High-deductible health plans are causing medical debt. It’s time to fix them.

HDHPs should give people better options to shop and make educated and informed decisions about their care.

With the massive deductible staring them down, HDHP members tend to delay or skip care, leading to worse outcomes. (Photo: Shutterstock)

Open enrollment season has just wrapped up. Across the country, health care consumers have signed up for health plans that — if nuances aren’t understood — could bankrupt them.

Medical debt is the leading cause of bankruptcy in the US. And of the millions of people who are victims of health care oppression, 72% owe less than $10,000 and 75% of people with medical debt had health insurance. A high-deductible health plan (HDHP) can have a family deductible of up to $14,100 — creating plenty of space to get trapped under medical debt.

HDHPs were originally designed to get more people insured. The idea was that people would get preventative care and make better lifestyle choices and decisions about care because they’re on the hook for such a large deductible. But as health care costs have soared, the 51% of Americans on HDHPs are increasingly vulnerable to health care profiteering.

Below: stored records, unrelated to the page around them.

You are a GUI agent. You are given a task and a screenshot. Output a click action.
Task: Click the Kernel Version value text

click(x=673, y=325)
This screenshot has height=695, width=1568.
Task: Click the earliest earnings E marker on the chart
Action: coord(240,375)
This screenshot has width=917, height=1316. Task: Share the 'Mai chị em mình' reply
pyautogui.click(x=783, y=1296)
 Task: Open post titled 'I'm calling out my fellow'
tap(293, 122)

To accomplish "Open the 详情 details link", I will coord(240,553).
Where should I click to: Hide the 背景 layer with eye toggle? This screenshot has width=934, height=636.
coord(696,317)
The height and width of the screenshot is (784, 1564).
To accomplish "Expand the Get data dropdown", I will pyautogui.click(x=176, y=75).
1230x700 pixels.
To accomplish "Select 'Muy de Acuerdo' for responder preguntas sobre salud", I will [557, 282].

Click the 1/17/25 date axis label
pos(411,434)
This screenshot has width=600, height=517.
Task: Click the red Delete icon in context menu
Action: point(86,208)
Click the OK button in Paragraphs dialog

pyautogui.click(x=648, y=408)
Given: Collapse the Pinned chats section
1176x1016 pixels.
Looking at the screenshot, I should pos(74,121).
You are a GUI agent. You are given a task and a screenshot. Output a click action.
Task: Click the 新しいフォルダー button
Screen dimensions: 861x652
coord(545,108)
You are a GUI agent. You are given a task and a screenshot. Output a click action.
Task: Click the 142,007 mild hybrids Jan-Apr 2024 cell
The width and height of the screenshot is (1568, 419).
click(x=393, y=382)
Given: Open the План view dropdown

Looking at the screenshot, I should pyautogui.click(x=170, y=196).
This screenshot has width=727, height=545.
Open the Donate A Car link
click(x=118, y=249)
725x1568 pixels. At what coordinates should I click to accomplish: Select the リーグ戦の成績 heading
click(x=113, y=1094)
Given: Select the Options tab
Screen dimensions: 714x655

Members forgo care, don’t shop around

While preventative care is often free on HDHPs, the data shows that members don’t realize that, or don’t understand what is included under preventative care. Plus, with the massive deductible staring them down, members — even those with serious conditions such as cancer — tend to delay or skip care, leading to worse outcomes.

Consumers in an HDHP also don’t have an incentive to find the lowest rate. If your deductible is $5,000, getting a $3,500 procedure for $2,500 doesn’t help you — you’ve still got $2,500 to go before the insurance starts paying for care.

HDHPs should give people better options to shop and make educated and informed decisions about their care. Here are a few ways they could start.

Let prescription discount programs count toward the deductible

For many drugs, the cash price, or the price paid by someone without insurance, is lower than the copay. As a result, savvy consumers and organizations can access cash price networks through cards and apps to save money on prescriptions.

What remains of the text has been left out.